The following aspects are of interest for the qualitative content analysis: acceptance of OSCAR among the patients and among the participating hospitals; number of additional consultations for patients; subjective feedback and reasons for early program termination by the patient; barriers to consultations.


This study aims to evaluate whether the OSCAR program can improve quality of life for patients with advanced cancers and a poor prognosis by enhancing health literacy and participation in therapy planning through continued supportive care from an SCN. A variety of approaches currently exist for developing and evaluating navigation programs for cancer patients. One example is the Onkolotse project from the Saxon Cancer Society. It involves certified nurses, psychologists, and social workers, who having contact with cancer patients about 20 times within 1 year. The evaluation of this project focuses on the number of hospital admissions and psychological stress [8]. Nurses from the non-profit association Group Health contact patients weekly via telephone, and meet with them face-to-face at least once [26]. The nurses aim to develop strategies that address distress and focus on quality of life. In another project, experienced nurses attempt to identify patient needs with three different assessment tools and personal conversations [27]. The endpoints in this study are e.g. patient satisfaction, acceptance of the nurses’ advice, and the use of support services for cancer.

Nevertheless, there is a lack of implementation of these approaches in Germany. OSCAR was developed to provide patients with a year of regular support in matters regarding their cancer. This is a useful addition to existing structures such as the social services provided by hospitals, which address the immediate needs of patients after hospital discharge. Improving the continuity of care and building patient competences are important for cancer patients in a fragmented healthcare system. Moreover, suitable healthcare structures and contract frameworks are necessary for delivering low-threshold access to palliative care and supporting consultations.

Experiences gathered with OSCAR could be transferred to other chronic somatic diseases which are associated with severe physical and psychological distress in patients and their relatives.

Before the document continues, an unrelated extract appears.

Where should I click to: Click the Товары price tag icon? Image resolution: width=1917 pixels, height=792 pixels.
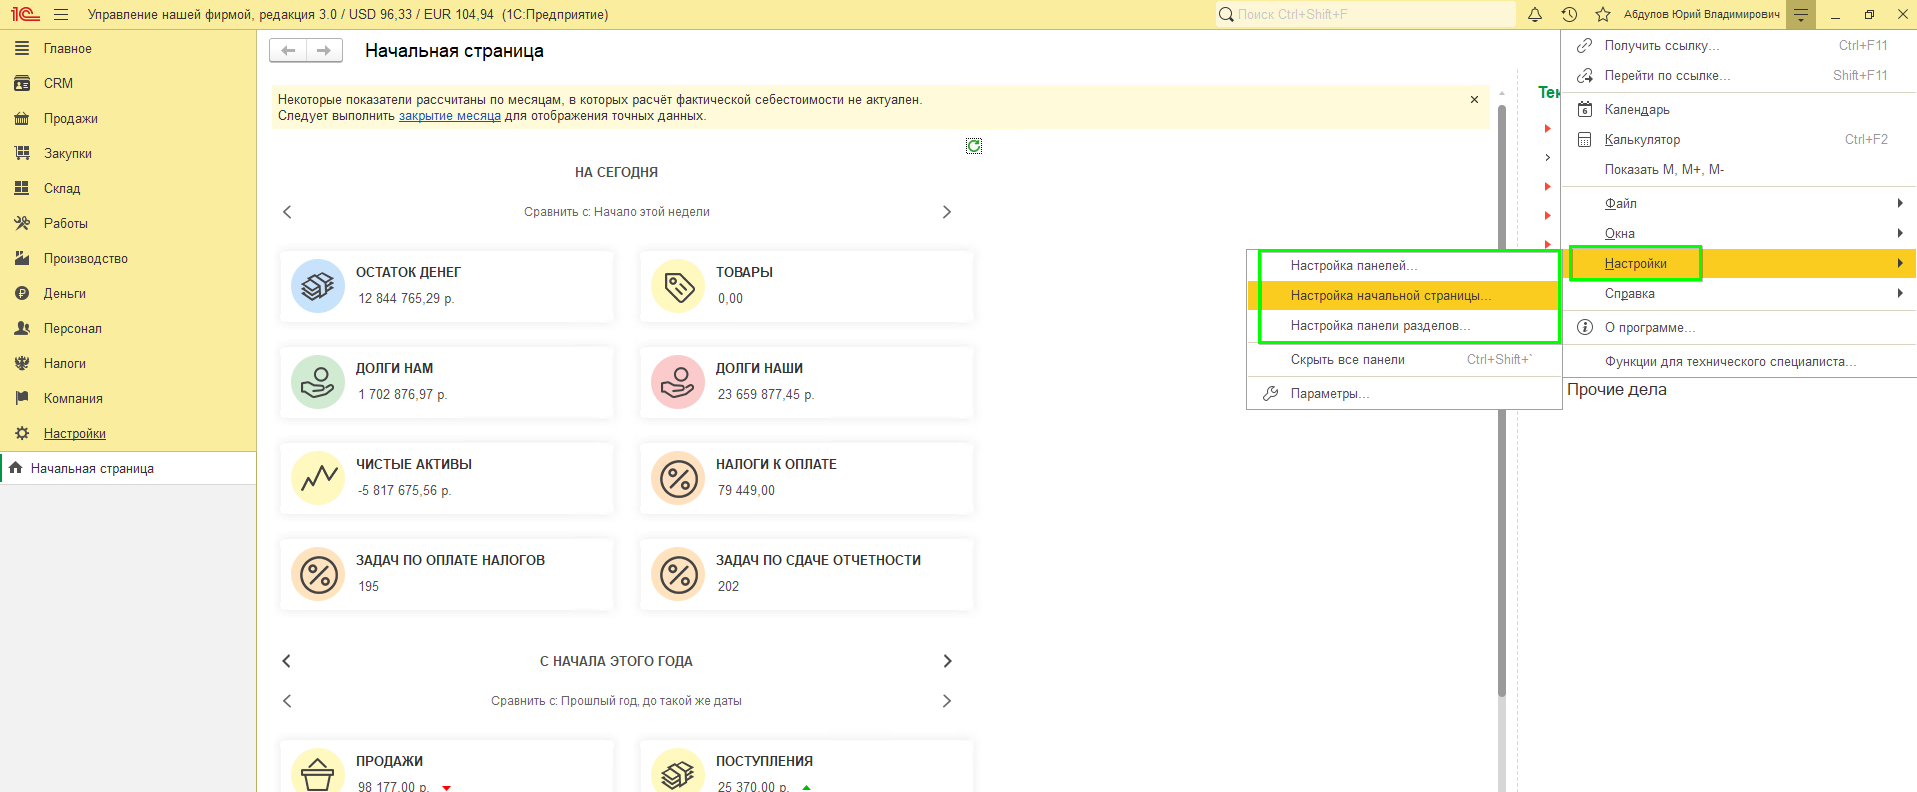(678, 286)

One advantage of the evaluation is the mixed-method design, which includes patient-reported outcomes, claims data from health insurance funds, and qualitative analyses of the SCNs’ project diaries. To evaluate the effects of continuous SCN support in Module 1, a prospective, non-randomized, multicenter, longitudinal study design was applied. Our patients were not assigned randomly, due to the limitation of the SCNs, who were trained and supported by the BKK insurance fund. Since randomization was not carried out, we are concerned about selection bias. Therefore, the baseline characteristics will be compared and we will control for baseline imbalance by using propensity score in our analysis. The propensity score with the inverse probability of treatment weighting (IPTW) method will be applied because the results from this method are similar to a randomized trial [23, 24]. For Module 2, we will match the intervention and control cases in order to reduce bias and confounding factors as much as possible. Moreover, given the severity of the patients’ conditions, we aimed to reduce the interview time by using the short versions of the instruments, if available, rather than applying generic instruments. In conclusion, we believe our study provides healthcare support for cancer patients. Hopefully, it can be applied for other severe chronic diseases. The evaluation of OSCAR is currently ongoing. In terms of providing healthcare support according to the patient’s needs, we expect our study to show that SCN support has a positive effect on the patient’s quality of life, health literacy, and participation in therapy planning.